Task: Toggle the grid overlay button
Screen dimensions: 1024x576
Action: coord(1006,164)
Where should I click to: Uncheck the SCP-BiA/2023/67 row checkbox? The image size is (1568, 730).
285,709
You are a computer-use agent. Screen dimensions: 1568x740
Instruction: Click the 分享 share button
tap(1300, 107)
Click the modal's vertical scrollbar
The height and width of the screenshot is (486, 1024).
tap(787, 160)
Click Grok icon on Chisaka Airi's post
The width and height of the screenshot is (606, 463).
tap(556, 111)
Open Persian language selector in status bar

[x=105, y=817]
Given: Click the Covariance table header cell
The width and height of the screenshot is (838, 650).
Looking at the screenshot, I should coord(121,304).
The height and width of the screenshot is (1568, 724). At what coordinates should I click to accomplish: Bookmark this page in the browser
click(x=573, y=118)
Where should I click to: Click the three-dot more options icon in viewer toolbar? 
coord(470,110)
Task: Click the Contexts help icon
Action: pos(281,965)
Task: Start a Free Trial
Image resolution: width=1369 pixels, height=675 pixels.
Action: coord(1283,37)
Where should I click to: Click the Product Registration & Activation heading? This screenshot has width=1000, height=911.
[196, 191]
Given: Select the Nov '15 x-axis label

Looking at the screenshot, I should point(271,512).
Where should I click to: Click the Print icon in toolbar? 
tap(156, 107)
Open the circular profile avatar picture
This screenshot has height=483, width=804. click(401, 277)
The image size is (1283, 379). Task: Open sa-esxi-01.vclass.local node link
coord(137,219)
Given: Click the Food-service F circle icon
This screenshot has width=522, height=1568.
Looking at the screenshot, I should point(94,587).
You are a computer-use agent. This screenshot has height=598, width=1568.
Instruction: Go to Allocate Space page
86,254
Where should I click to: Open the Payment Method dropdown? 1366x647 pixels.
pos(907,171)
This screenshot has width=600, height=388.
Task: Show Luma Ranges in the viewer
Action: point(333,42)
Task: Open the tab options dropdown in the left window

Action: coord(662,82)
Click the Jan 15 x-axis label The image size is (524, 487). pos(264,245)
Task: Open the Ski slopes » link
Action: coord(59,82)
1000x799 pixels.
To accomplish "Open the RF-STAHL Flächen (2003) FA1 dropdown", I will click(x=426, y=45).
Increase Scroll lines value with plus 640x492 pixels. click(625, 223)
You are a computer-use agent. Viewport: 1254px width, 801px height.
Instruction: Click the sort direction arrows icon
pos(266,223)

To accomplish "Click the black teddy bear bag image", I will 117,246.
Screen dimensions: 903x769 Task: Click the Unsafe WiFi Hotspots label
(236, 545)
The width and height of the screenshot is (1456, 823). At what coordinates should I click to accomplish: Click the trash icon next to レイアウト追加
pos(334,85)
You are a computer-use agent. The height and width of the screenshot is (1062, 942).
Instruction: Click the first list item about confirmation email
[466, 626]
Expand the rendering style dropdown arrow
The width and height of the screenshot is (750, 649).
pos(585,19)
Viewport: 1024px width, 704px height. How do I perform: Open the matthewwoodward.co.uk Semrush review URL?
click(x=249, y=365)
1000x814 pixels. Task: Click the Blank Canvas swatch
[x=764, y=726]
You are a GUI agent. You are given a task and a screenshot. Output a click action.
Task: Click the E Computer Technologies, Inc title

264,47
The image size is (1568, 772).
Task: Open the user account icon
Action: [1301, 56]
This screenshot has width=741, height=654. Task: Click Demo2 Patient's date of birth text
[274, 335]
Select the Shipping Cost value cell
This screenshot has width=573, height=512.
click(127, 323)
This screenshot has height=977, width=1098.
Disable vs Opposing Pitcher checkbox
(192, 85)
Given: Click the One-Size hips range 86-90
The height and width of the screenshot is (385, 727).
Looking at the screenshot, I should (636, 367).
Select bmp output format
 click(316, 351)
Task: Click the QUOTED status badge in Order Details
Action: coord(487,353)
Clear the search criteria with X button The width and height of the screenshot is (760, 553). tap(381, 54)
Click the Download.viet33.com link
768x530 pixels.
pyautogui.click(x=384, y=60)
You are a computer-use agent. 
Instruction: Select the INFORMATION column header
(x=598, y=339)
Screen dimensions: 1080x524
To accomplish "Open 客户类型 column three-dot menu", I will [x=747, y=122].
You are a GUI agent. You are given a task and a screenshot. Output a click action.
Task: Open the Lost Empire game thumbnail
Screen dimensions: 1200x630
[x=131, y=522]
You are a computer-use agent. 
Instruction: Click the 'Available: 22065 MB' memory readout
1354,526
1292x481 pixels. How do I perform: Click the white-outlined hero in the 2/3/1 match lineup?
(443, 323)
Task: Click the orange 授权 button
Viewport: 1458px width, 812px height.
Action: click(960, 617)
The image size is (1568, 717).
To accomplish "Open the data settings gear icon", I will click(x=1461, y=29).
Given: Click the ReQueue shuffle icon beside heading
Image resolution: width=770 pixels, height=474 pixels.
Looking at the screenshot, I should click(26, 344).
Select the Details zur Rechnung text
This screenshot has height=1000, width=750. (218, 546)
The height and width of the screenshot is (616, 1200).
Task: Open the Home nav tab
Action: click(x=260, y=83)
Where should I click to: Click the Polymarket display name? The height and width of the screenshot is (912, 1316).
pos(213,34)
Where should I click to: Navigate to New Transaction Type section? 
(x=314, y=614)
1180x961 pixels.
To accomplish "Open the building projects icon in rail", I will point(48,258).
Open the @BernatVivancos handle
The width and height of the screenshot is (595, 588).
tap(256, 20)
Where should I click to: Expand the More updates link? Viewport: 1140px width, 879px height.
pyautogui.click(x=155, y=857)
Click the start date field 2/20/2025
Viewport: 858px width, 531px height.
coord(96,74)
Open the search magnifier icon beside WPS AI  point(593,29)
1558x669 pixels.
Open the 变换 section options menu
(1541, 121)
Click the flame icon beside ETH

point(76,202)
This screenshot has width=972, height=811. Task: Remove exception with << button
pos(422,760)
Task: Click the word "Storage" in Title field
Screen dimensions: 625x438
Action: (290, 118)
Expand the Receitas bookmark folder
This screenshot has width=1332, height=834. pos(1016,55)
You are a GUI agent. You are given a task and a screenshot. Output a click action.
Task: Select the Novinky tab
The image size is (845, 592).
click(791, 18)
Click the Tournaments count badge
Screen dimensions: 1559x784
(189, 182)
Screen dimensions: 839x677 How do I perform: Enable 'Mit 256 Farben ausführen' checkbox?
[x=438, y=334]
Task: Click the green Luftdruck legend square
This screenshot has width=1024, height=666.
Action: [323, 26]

Problem statement: List every line in the records above that contains the word "cell".

Response box:
Given: Click the Covariance table header cell
Select the Shipping Cost value cell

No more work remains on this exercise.